The request: Copy out the data below in full, renaming "hourglass icon" to "sand timer icon" wherever it occurs and changing nothing else.

[START]

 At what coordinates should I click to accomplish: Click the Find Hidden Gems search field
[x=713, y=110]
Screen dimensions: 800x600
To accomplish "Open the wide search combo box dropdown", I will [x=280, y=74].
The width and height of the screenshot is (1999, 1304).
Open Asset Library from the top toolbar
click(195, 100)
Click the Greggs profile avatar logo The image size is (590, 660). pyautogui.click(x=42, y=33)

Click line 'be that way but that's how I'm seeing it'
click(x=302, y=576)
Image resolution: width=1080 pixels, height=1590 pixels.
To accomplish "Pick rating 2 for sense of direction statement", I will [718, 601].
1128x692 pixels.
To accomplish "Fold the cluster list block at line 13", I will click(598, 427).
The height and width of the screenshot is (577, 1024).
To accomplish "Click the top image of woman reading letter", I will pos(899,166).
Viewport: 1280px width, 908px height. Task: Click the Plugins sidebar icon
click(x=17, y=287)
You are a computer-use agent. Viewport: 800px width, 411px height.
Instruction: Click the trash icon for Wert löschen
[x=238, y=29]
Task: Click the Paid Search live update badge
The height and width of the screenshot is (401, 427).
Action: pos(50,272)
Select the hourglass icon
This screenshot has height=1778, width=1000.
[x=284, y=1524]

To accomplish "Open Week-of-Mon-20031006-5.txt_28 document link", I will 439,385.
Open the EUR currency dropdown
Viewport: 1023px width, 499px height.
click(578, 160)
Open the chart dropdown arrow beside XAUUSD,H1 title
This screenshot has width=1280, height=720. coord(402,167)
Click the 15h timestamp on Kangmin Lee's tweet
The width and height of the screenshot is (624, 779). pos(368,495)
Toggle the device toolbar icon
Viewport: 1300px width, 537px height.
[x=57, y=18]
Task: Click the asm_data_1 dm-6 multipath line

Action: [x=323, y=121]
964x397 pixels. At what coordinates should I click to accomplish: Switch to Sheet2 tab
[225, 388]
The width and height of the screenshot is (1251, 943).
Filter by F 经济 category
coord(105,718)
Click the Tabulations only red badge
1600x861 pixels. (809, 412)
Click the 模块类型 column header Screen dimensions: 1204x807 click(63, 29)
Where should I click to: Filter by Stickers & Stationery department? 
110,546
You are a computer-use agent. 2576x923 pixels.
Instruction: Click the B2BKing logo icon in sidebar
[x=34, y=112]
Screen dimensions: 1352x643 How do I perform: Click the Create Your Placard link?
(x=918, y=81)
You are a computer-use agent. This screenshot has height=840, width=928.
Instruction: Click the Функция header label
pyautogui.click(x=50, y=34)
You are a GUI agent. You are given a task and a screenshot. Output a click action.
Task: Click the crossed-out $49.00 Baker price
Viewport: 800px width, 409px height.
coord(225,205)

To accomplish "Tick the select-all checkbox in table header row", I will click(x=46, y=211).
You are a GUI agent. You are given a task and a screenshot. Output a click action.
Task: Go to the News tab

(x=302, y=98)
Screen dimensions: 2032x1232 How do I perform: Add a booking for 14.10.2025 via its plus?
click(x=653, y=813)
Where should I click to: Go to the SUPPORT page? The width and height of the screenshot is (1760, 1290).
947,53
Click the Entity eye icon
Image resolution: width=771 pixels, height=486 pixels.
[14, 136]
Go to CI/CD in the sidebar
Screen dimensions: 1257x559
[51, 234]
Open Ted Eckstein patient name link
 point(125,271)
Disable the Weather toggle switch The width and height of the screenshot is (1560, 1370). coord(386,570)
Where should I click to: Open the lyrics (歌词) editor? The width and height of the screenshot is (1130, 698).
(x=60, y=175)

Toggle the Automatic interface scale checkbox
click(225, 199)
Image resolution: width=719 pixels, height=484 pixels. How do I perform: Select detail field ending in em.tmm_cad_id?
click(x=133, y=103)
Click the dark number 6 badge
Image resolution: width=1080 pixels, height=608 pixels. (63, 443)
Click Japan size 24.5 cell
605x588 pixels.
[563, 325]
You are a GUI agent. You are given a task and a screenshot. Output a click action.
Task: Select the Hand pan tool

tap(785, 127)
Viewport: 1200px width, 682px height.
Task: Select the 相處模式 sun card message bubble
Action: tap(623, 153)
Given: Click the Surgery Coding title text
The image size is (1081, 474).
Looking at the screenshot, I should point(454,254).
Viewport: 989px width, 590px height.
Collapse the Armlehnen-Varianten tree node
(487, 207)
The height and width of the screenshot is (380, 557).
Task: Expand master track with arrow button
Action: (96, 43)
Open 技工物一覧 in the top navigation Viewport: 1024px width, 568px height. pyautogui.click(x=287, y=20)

[END]

Solution for this problem:
 At what coordinates should I click to accomplish: Click the Find Hidden Gems search field
[x=713, y=110]
Screen dimensions: 800x600
To accomplish "Open the wide search combo box dropdown", I will [x=280, y=74].
The width and height of the screenshot is (1999, 1304).
Open Asset Library from the top toolbar
click(195, 100)
Click the Greggs profile avatar logo The image size is (590, 660). pyautogui.click(x=42, y=33)

Click line 'be that way but that's how I'm seeing it'
click(x=302, y=576)
Image resolution: width=1080 pixels, height=1590 pixels.
To accomplish "Pick rating 2 for sense of direction statement", I will [718, 601].
1128x692 pixels.
To accomplish "Fold the cluster list block at line 13", I will click(598, 427).
The height and width of the screenshot is (577, 1024).
To accomplish "Click the top image of woman reading letter", I will pos(899,166).
Viewport: 1280px width, 908px height. Task: Click the Plugins sidebar icon
click(x=17, y=287)
You are a computer-use agent. Viewport: 800px width, 411px height.
Instruction: Click the trash icon for Wert löschen
[x=238, y=29]
Task: Click the Paid Search live update badge
The height and width of the screenshot is (401, 427).
Action: pos(50,272)
Select the sand timer icon
This screenshot has height=1778, width=1000.
[x=284, y=1524]

To accomplish "Open Week-of-Mon-20031006-5.txt_28 document link", I will 439,385.
Open the EUR currency dropdown
Viewport: 1023px width, 499px height.
click(578, 160)
Open the chart dropdown arrow beside XAUUSD,H1 title
This screenshot has width=1280, height=720. coord(402,167)
Click the 15h timestamp on Kangmin Lee's tweet
The width and height of the screenshot is (624, 779). pos(368,495)
Toggle the device toolbar icon
Viewport: 1300px width, 537px height.
[x=57, y=18]
Task: Click the asm_data_1 dm-6 multipath line

Action: [x=323, y=121]
964x397 pixels. At what coordinates should I click to accomplish: Switch to Sheet2 tab
[225, 388]
The width and height of the screenshot is (1251, 943).
Filter by F 经济 category
coord(105,718)
Click the Tabulations only red badge
1600x861 pixels. (809, 412)
Click the 模块类型 column header Screen dimensions: 1204x807 click(63, 29)
Where should I click to: Filter by Stickers & Stationery department? 
110,546
You are a computer-use agent. 2576x923 pixels.
Instruction: Click the B2BKing logo icon in sidebar
[x=34, y=112]
Screen dimensions: 1352x643 How do I perform: Click the Create Your Placard link?
(x=918, y=81)
You are a computer-use agent. This screenshot has height=840, width=928.
Instruction: Click the Функция header label
pyautogui.click(x=50, y=34)
You are a GUI agent. You are given a task and a screenshot. Output a click action.
Task: Click the crossed-out $49.00 Baker price
Viewport: 800px width, 409px height.
coord(225,205)

To accomplish "Tick the select-all checkbox in table header row", I will click(x=46, y=211).
You are a GUI agent. You are given a task and a screenshot. Output a click action.
Task: Go to the News tab

(x=302, y=98)
Screen dimensions: 2032x1232 How do I perform: Add a booking for 14.10.2025 via its plus?
click(x=653, y=813)
Where should I click to: Go to the SUPPORT page? The width and height of the screenshot is (1760, 1290).
947,53
Click the Entity eye icon
Image resolution: width=771 pixels, height=486 pixels.
[14, 136]
Go to CI/CD in the sidebar
Screen dimensions: 1257x559
[51, 234]
Open Ted Eckstein patient name link
 point(125,271)
Disable the Weather toggle switch The width and height of the screenshot is (1560, 1370). coord(386,570)
Where should I click to: Open the lyrics (歌词) editor? The width and height of the screenshot is (1130, 698).
(x=60, y=175)

Toggle the Automatic interface scale checkbox
click(225, 199)
Image resolution: width=719 pixels, height=484 pixels. How do I perform: Select detail field ending in em.tmm_cad_id?
click(x=133, y=103)
Click the dark number 6 badge
Image resolution: width=1080 pixels, height=608 pixels. (63, 443)
Click Japan size 24.5 cell
605x588 pixels.
[563, 325]
You are a GUI agent. You are given a task and a screenshot. Output a click action.
Task: Select the Hand pan tool

tap(785, 127)
Viewport: 1200px width, 682px height.
Task: Select the 相處模式 sun card message bubble
Action: tap(623, 153)
Given: Click the Surgery Coding title text
The image size is (1081, 474).
Looking at the screenshot, I should point(454,254).
Viewport: 989px width, 590px height.
Collapse the Armlehnen-Varianten tree node
(487, 207)
The height and width of the screenshot is (380, 557).
Task: Expand master track with arrow button
Action: (96, 43)
Open 技工物一覧 in the top navigation Viewport: 1024px width, 568px height. pyautogui.click(x=287, y=20)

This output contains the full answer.